◆ What the task requires:
Quote the rows verbatim, beginning at the line that contains "You are a computer-use agent. The height" and stopping after the line that contains "(x=180, y=64)".
─── Stored rows ───
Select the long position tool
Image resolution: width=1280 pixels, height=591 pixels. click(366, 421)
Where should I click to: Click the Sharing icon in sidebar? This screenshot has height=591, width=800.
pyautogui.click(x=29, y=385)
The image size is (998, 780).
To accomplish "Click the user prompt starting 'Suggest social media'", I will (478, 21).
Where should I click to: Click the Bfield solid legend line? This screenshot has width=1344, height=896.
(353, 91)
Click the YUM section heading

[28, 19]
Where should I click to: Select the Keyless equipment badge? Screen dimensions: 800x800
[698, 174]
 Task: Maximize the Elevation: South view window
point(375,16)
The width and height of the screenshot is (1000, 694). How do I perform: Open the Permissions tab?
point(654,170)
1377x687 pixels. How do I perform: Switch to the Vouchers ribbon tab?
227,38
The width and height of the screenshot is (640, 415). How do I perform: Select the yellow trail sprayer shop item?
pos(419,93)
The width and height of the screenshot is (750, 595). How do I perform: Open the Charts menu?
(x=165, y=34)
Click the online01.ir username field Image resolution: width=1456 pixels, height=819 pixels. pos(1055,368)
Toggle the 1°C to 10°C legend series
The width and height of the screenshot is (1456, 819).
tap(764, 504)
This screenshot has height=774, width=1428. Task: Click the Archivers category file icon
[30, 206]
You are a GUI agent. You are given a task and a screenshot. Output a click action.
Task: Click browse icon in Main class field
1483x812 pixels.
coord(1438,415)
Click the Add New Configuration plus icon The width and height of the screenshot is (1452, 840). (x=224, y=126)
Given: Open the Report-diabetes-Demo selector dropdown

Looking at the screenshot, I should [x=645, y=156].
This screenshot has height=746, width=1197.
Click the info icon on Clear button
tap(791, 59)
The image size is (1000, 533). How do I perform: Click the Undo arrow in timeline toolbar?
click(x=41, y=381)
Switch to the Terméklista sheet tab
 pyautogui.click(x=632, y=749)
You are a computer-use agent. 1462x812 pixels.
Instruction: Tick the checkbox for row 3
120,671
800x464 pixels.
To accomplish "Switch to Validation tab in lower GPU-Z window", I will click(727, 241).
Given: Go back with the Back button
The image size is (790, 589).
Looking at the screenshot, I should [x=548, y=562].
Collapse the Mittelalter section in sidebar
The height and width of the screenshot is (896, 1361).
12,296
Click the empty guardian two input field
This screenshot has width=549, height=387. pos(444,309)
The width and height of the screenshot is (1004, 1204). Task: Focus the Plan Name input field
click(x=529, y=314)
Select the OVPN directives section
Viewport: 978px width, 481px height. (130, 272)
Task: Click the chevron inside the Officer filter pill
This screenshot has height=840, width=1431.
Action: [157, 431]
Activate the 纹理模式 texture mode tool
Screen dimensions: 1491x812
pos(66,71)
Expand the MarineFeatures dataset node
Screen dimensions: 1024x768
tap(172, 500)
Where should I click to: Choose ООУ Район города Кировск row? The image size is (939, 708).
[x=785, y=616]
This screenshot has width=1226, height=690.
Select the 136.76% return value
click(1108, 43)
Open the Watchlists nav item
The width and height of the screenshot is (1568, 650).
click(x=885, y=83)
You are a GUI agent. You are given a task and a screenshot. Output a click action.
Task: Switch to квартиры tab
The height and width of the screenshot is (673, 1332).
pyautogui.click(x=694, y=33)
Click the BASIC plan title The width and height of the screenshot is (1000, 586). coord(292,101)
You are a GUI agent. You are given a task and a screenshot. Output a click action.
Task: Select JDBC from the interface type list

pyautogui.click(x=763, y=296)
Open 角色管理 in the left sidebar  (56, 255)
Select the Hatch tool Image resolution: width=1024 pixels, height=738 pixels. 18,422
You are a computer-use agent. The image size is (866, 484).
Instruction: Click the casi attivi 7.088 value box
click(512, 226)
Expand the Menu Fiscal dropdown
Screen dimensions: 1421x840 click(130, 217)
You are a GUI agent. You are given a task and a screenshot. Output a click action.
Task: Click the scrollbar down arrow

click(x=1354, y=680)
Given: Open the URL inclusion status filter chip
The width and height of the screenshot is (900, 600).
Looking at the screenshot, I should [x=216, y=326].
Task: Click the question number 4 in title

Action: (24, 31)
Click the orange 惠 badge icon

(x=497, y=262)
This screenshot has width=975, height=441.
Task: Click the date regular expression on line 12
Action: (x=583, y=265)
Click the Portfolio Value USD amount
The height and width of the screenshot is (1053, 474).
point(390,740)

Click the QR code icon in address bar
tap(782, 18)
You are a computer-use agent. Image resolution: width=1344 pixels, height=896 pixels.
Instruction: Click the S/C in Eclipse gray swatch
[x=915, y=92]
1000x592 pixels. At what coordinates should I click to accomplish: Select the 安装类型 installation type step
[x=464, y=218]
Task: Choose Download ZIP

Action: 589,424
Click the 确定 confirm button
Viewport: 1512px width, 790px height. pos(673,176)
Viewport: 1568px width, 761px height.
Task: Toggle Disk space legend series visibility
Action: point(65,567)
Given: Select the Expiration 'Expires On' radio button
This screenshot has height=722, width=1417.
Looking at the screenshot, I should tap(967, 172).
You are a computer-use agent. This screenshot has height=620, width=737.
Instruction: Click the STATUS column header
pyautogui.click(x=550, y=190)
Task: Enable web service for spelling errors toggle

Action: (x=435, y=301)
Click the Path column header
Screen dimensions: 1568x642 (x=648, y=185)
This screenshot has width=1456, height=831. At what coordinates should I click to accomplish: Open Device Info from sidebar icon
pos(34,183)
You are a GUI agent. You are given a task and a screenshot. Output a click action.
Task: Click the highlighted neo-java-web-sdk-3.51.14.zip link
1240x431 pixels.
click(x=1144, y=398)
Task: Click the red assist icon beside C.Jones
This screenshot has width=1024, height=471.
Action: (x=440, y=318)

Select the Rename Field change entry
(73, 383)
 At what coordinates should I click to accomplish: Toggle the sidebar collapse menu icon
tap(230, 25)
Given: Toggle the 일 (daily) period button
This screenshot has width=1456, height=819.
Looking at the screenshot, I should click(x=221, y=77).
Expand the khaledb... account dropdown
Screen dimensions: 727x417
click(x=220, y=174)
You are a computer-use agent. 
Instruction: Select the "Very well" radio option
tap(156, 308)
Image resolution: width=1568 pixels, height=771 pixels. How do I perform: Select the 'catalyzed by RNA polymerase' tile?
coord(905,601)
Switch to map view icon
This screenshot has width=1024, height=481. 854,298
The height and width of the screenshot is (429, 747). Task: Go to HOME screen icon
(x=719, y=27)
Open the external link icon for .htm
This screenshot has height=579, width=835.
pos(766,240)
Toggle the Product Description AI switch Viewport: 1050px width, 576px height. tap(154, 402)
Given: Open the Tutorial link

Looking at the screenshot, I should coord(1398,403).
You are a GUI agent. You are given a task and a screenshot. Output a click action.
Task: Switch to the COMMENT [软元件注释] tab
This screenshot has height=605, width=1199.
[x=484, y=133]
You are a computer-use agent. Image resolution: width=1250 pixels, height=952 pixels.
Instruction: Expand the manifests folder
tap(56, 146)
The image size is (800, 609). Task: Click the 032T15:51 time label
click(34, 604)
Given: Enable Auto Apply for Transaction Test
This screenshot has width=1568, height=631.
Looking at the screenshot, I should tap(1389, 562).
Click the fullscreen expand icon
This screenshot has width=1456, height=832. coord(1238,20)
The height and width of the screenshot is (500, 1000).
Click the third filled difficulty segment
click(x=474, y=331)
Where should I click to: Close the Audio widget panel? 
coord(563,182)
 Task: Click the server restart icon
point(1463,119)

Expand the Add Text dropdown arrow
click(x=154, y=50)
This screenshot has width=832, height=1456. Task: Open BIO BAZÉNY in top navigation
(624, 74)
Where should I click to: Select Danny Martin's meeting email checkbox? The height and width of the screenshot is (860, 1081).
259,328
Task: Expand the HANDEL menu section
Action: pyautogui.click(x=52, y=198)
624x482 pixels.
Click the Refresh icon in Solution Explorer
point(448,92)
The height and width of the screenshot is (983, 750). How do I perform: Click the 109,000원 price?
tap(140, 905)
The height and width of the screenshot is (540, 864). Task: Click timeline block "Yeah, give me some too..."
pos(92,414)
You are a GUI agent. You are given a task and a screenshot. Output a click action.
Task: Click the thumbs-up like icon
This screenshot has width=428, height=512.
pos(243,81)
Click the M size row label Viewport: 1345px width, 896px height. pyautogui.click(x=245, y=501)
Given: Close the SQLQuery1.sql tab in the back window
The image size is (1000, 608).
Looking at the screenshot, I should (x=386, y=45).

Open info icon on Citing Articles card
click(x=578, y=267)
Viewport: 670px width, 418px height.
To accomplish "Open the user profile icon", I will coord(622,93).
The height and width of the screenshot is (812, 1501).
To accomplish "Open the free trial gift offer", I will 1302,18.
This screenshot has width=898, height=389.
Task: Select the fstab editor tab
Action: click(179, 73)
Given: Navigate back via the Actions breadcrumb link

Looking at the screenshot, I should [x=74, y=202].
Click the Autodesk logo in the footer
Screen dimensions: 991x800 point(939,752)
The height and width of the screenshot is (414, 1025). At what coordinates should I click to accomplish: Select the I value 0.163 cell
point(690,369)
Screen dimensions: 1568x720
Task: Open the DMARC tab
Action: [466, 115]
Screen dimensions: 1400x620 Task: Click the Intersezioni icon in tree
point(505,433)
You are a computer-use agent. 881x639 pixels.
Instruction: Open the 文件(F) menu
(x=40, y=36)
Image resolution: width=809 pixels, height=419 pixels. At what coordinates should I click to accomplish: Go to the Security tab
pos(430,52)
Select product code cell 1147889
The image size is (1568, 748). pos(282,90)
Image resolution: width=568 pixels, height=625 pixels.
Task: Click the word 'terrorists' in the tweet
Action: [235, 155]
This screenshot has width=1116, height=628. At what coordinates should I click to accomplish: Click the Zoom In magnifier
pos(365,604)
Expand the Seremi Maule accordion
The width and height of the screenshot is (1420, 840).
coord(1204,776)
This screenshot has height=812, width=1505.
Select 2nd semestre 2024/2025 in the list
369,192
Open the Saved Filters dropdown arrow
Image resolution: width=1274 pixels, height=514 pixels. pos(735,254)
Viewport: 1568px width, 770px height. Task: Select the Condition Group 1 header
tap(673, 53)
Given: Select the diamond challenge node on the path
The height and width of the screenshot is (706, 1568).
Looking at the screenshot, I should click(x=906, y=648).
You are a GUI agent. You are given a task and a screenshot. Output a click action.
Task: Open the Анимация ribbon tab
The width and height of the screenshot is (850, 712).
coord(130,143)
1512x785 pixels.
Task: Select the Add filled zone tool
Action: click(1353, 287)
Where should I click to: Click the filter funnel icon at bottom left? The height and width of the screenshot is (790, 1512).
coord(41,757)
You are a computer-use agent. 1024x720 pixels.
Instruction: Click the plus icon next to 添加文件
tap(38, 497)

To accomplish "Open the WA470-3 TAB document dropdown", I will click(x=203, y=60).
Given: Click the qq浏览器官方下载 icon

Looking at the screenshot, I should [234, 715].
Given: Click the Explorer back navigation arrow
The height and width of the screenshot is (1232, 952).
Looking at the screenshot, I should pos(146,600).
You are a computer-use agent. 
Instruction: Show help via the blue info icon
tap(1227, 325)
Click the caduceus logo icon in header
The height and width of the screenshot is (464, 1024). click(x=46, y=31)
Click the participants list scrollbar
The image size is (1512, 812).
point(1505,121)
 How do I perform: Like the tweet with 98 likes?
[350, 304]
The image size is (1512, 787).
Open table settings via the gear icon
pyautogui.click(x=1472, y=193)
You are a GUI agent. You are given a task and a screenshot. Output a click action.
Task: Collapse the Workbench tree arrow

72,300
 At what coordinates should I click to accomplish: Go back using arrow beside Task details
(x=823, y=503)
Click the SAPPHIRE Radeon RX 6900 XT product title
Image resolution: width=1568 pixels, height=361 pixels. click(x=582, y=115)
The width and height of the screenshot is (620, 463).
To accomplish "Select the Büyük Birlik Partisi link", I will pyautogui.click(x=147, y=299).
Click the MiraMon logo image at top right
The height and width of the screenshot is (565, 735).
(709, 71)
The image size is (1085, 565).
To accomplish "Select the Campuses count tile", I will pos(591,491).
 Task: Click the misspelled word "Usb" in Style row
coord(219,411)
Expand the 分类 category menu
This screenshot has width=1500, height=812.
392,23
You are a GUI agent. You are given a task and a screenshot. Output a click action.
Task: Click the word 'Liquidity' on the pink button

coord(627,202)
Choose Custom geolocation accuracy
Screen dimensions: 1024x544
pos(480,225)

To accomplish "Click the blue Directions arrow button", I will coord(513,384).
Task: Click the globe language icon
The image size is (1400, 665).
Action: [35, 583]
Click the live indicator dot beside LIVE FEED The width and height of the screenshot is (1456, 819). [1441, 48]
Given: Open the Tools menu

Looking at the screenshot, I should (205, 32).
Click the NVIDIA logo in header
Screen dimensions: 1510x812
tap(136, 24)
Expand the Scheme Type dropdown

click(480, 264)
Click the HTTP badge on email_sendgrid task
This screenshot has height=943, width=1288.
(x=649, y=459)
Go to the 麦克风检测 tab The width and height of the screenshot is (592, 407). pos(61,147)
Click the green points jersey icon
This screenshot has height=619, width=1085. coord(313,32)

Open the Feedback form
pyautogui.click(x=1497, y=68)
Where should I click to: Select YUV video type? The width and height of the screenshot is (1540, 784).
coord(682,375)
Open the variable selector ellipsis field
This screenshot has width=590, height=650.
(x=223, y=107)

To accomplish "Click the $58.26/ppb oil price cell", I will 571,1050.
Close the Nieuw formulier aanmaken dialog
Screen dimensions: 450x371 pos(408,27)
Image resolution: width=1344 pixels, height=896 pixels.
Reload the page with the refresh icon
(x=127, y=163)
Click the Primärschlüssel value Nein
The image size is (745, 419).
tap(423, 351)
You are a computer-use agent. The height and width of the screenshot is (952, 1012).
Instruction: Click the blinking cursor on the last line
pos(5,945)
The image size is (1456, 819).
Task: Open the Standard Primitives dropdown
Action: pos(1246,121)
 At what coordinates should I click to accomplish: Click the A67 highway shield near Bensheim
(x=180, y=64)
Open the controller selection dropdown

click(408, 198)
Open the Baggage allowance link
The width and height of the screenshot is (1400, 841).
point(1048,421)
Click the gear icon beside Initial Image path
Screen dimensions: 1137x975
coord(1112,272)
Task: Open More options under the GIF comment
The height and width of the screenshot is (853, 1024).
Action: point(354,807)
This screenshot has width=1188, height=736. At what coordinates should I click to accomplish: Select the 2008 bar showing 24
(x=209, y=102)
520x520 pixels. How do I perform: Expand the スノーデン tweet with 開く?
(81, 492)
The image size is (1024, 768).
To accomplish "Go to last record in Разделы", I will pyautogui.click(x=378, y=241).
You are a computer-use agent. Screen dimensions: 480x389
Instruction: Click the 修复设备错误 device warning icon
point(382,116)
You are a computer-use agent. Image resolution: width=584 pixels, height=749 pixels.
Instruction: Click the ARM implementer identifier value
───
◆ Response for this exercise:
You are a computer-use agent. The height and width of the screenshot is (952, 1012).
Instruction: Click the blinking cursor on the last line
pos(5,945)
The image size is (1456, 819).
Task: Open the Standard Primitives dropdown
Action: pos(1246,121)
 At what coordinates should I click to accomplish: Click the A67 highway shield near Bensheim
(x=180, y=64)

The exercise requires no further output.